Un leurre aussi car cette annulation ne touche pas l’ensemble des pays pauvres (173 en tout) même si certains d’entre eux (les pays à revenus intermédiaires certainement) seront pris en compte très bientôt. La dette globale du Tiers-monde est sans commune mesure avec les 40 milliards de dollars qui viennent d’être annulés. C’est dire que le vrai combat réside ailleurs. Conscients de leur responsabilité historique dans l’état d’arriération économique du continent, les pays du Nord ont "inventé" l’aide publique au développement (APD) pour compenser les torts faits à l’Afrique.

Une APD qui pour être efficace doit être au moins de 1% du produit national brut des Etats développés. Un taux qui devait être atteint depuis la décennie 80 et qui ressemble à un mirage, car il oscille actuellement entre 0,4% (France, Italie etc.) et 0,7% (pays du Nord de l’Europe).
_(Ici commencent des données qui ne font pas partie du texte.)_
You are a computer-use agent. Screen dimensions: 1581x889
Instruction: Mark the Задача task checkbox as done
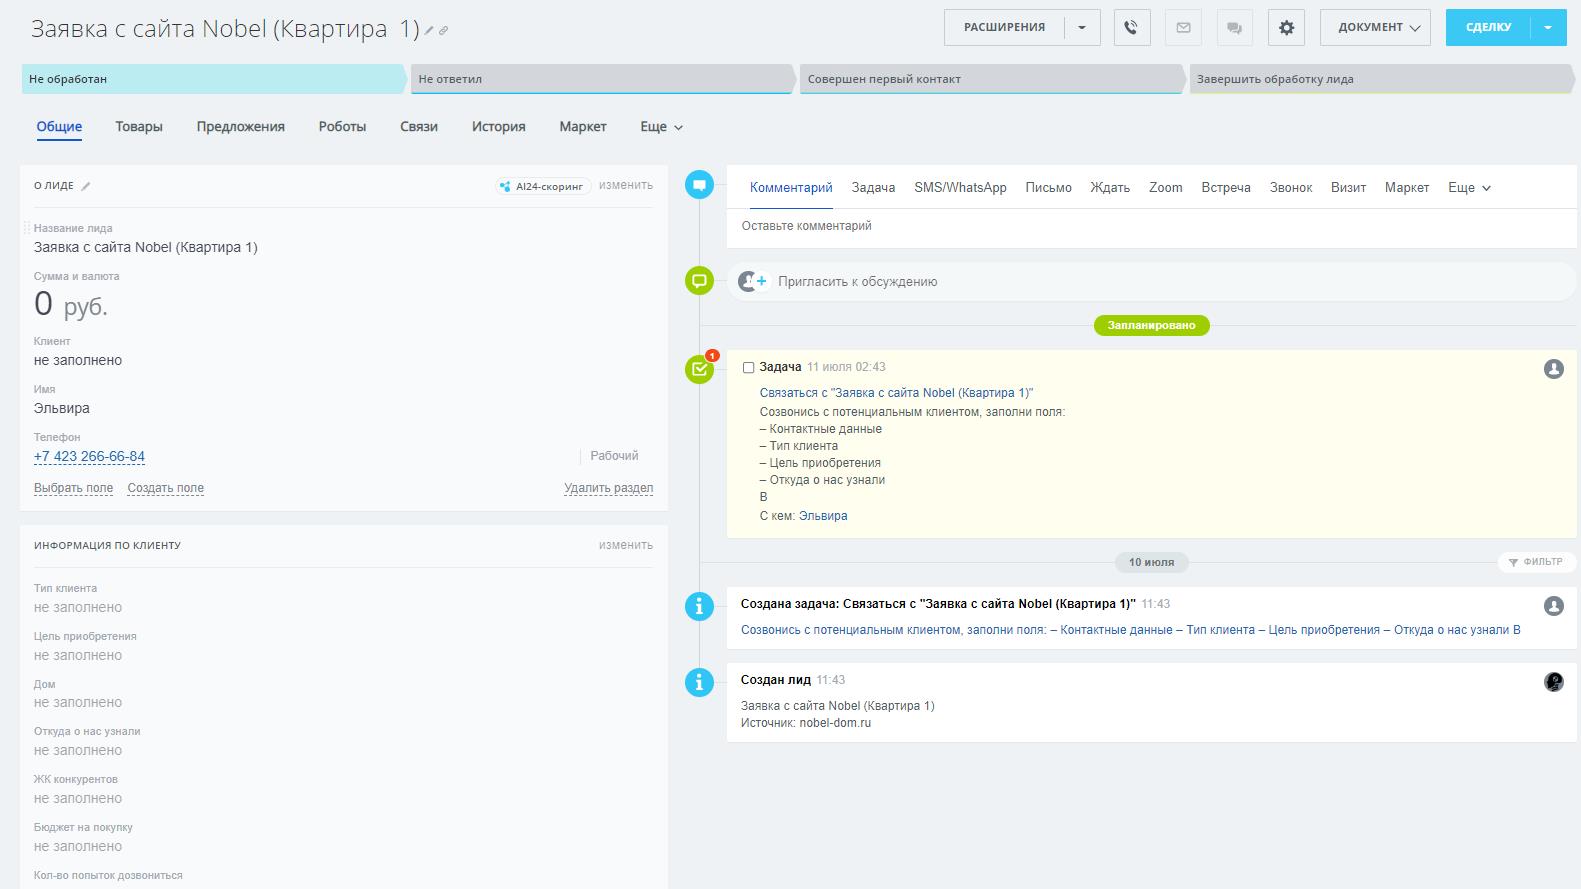(748, 368)
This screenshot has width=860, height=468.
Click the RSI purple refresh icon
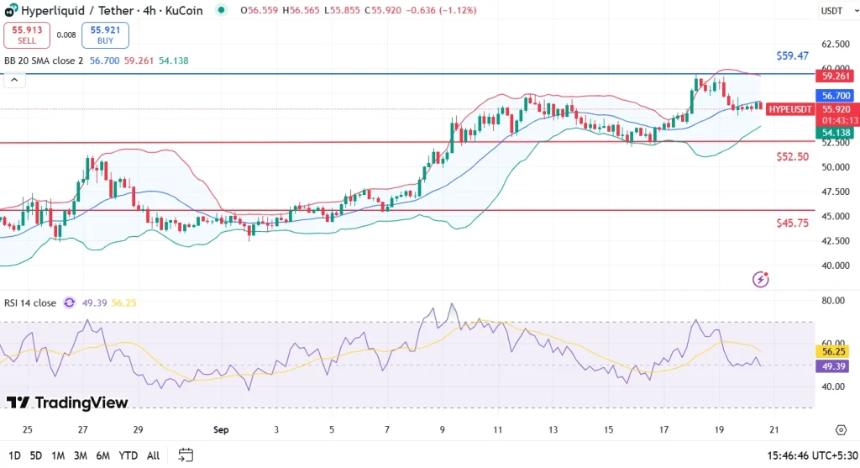[x=70, y=302]
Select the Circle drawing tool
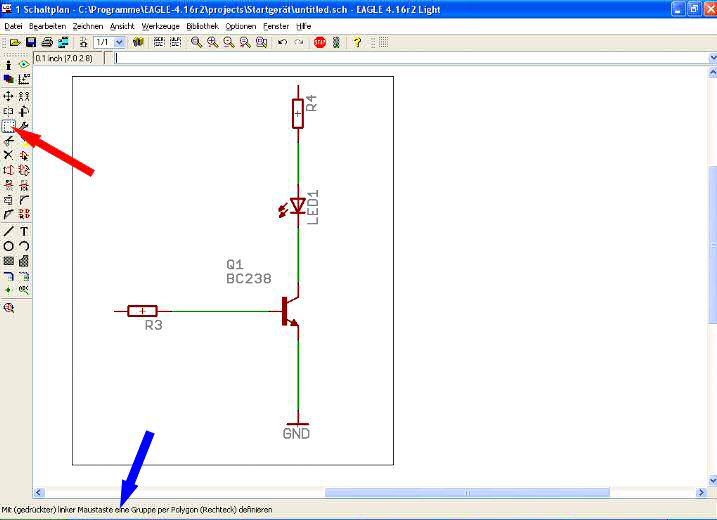This screenshot has height=520, width=717. click(8, 246)
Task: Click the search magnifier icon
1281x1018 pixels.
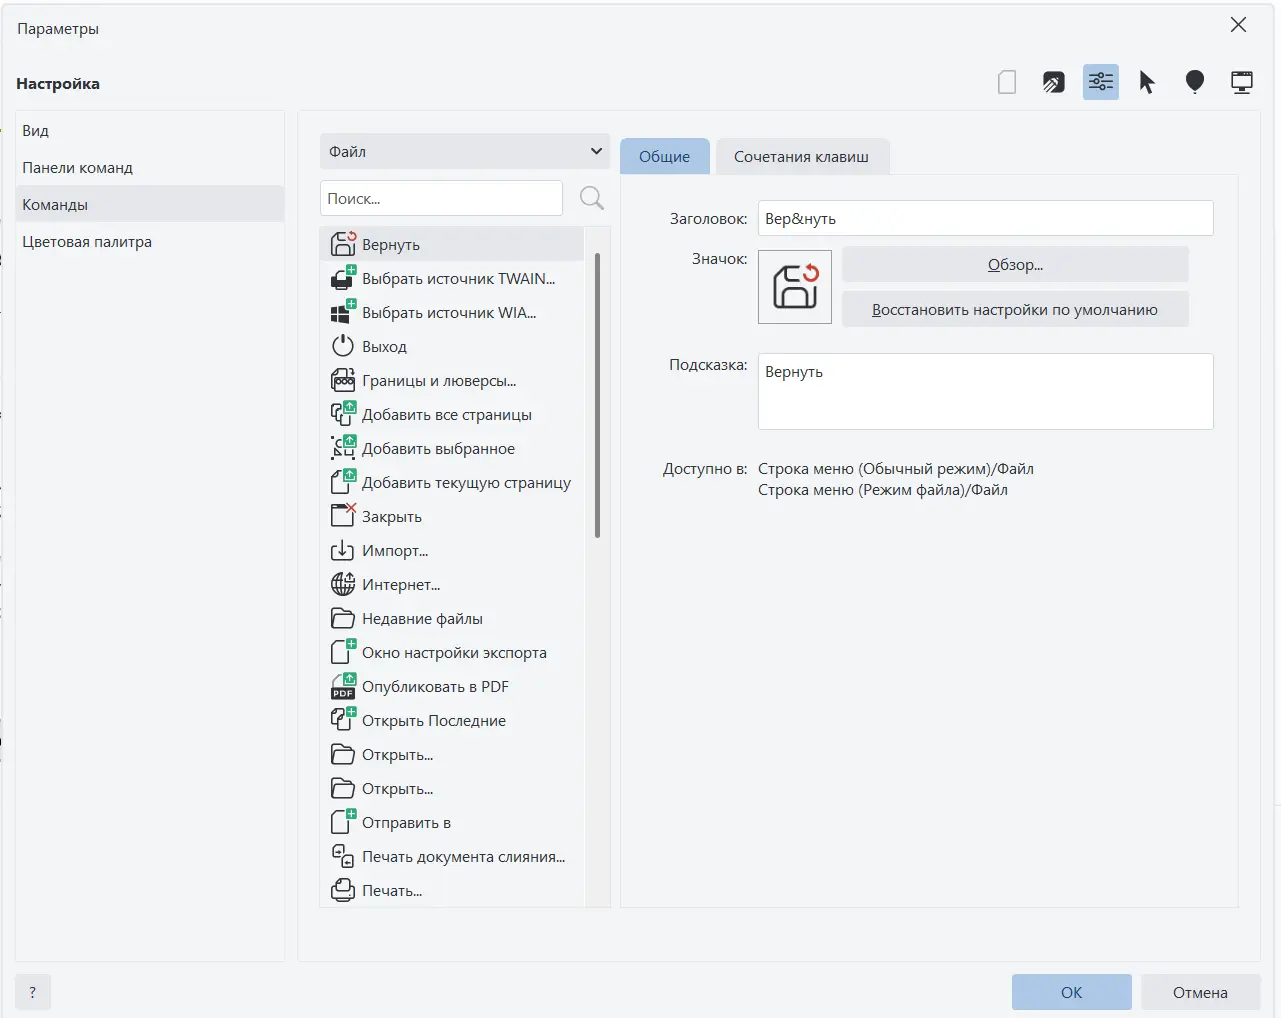Action: pyautogui.click(x=592, y=199)
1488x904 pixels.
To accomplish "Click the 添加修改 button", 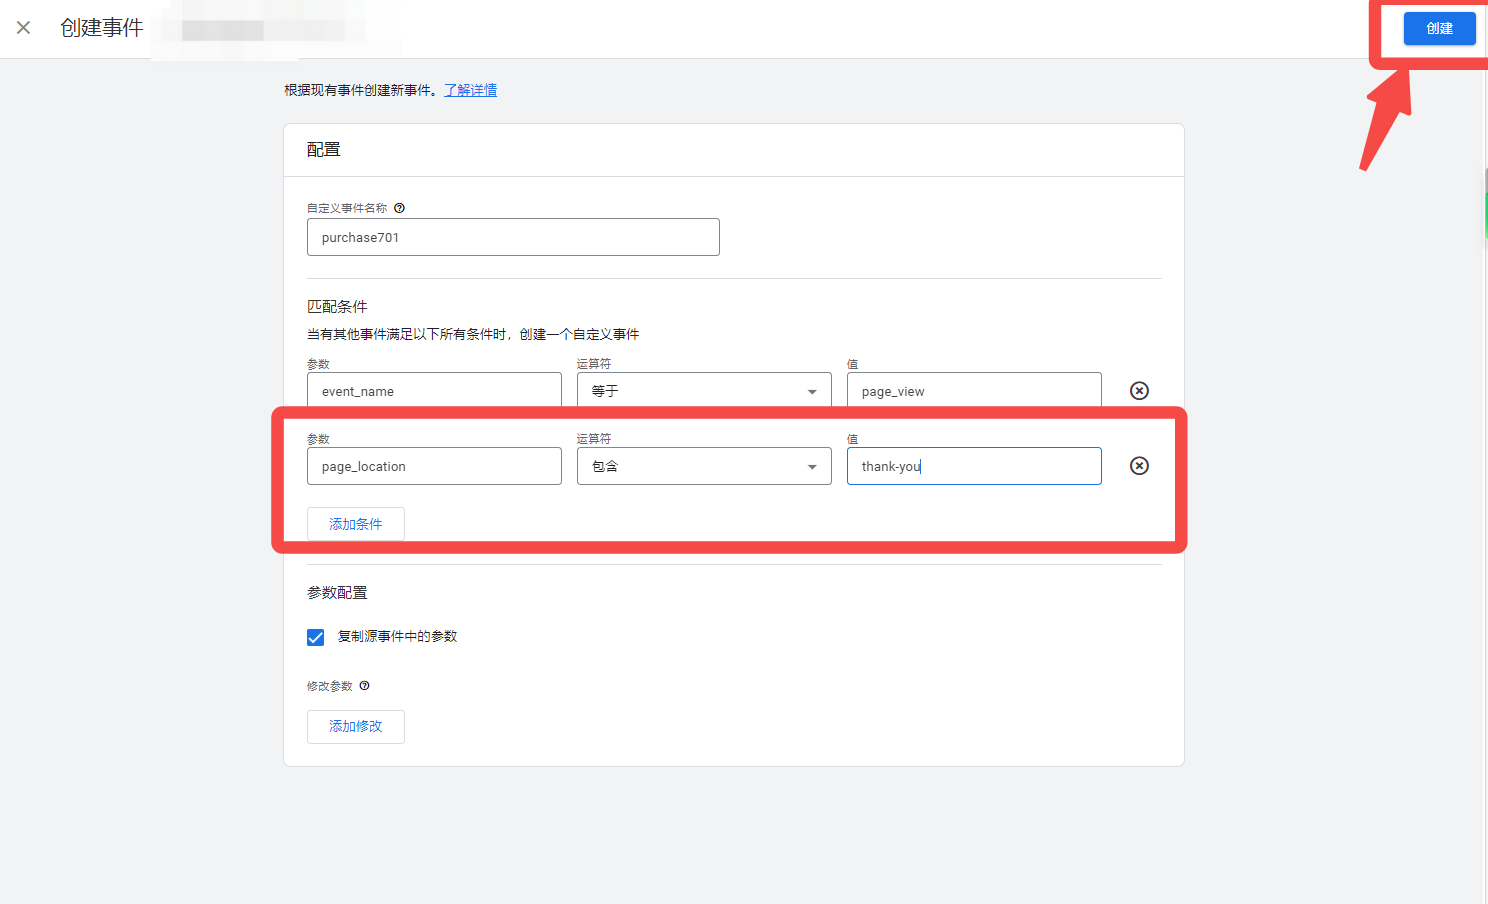I will pyautogui.click(x=355, y=727).
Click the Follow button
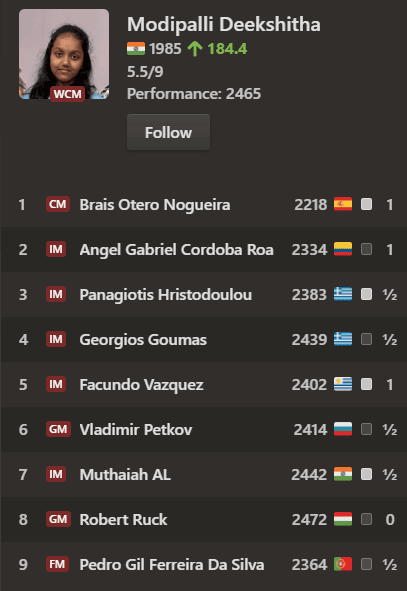The width and height of the screenshot is (407, 591). tap(168, 132)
Dans la réforme projetée de l’ONU, ce taux devra être de 0,5% en 2006 pour atteintre 0,7% l’horizon 2015 date prévue pour l’atteinte des Objectifs du millénaire pour le développement (OMD).

C’est dire que jusqu’à présent, l’aide nourrit l’aide et donc la dépendance du reste de Kananaskis à Cancun en passant par Porto-Alegre, Johannesburg, la plate-forme des fora sociaux n’a jamais variée, tournant autour d’un accroissement de cette APD.

Conscients que l’ultralibéralisme qui a cours avec une financiarisation aiguë de l’économie et la perte par les Etats du Sud de leur fonction de régulation sociale accroît la misère et la précarité dans ces pays et conséquemment l’immigration clandestine et "sauvage" vers "l’Eldorado" qu’est le Nord, les grands du monde ont lâché ce ballon d’oxygène pour mieux asseoir leur domination sur le monde. Du fait de ce néolibéralisme qui ne tient aucun compte de l’homme l’Amérique est en passe de perdre son pré-carré latino-américain qui vire au "rouge", l’exemple de la Bolivie étant le dernier de cette révolution prolétarienne.

Aussi, ce libéralisme a abouti au rétrécissement des marchés pour les produits occidentaux, les populations n’arrivant plus à se nourrir, a fortiori acheter les produits de luxe occidentaux. Il y a un lustre, l’Argentine jadis présentée comme un modèle de réussite en Amérique latine a frôlé la banqueroute et l’explosion sociale. Il faut donc un "new-deal" économique si tant il est vrai que "c’est l’infrastructure qui détermine la superstruture" Mais, ce n’est pas cette "réformette" qui va ouvrir la voie à des lendemains meilleurs, quand on sait que par ailleurs le commerce inéquitable et inégal continue à plomber tous les efforts de développement de nos Etats.

Le Sommet du G8 qui se tient dans un mois en Ecosse gagnerait donc à échanger sur la question avec les principaux concernés qui sont invités à la table des grands depuis quelques années. La question du financement du NEPAD pourrait ainsi être abordée avant que dans le cadre de la 60e session de l’ONU prévue en septembre, toutes les questions transversales soient mises en débat. En attendant, ce petit, "gombo" est toujours bon à prendre même s’il ne masque pas la réalité qui demeure cruelle. Une réalité qui ne sera transformée in fine que par les Africains eux-mêmes, ainsi que l’ont toujours Affirmé de grands penseurs comme Joseph Ki Zerbo.